Have you met Norma Lizing? She’s just your regular everyday adolescent… and like every other adolescent she is very important! Knowing her just might enable you to survive the roller-coaster of a young person’s adolescent years. The pre-teen and teenage life is full of heights of potential, g-forces of depressions, turns of emotions, and the lurches and jerks of relationships. The ups and downs and disruptions of this exhilarating time have a tendency to give some degree of motion sickness to even the most steady adults. Knowing Norma Lizing might just help you get through all those audacious dream castings or the alarming door slammings.
As you may have forgotten, the adolescent experience involves multiple upheavals related to physical, cognitive, emotional and social changes. Believe it or not, this is what healthy poly-sided development is all about.
Remember those days of extreme passion and pain? Oh, you suppressed those memories? Right. Let me remind you of a basic outline of your teenage years:
- PHYSICAL UPHEAVALS brought about by seemingly disjointed sporadic patterns of growth. Some of this growth is exciting (like growing taller) and some of it can be frustrating (like growing too tall too fast).

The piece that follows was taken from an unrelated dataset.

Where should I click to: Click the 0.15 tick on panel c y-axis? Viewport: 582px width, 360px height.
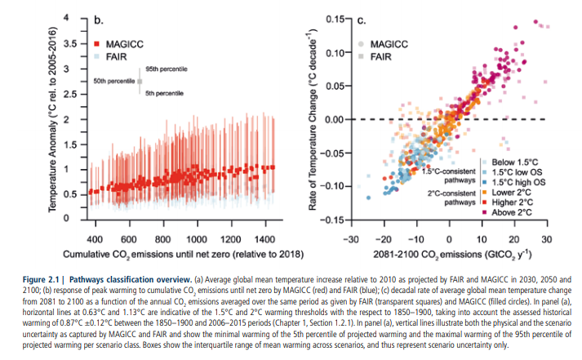(328, 19)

- EMOTIONAL ROLLER-COASTERS fueled by equal but combative measures of anticipation, attitude, anarchy and anxiety. A teenager who feels like their emotional energy is being dismissed by an adult (“Oh you’re just over-reacting.”) can feel like their personal value is being dismissed as well.
- COGNITIVE BURSTS defined by discovery and disconnect. Adolescence is life-stage marked by incredible abstract thinking and synoptic pruning. In other words, if intelligence was measured by brain activity teenagers are the smartest beings on the planet. No other time except for infancy is the brain in such a dramatic stage of formative growth. And after puberty is complete, the cells start to die. So it could also be argued that never is the brain more alive than during adolescence. This gives all the more reason for teaching students HOW to think rather telling them WHAT to think.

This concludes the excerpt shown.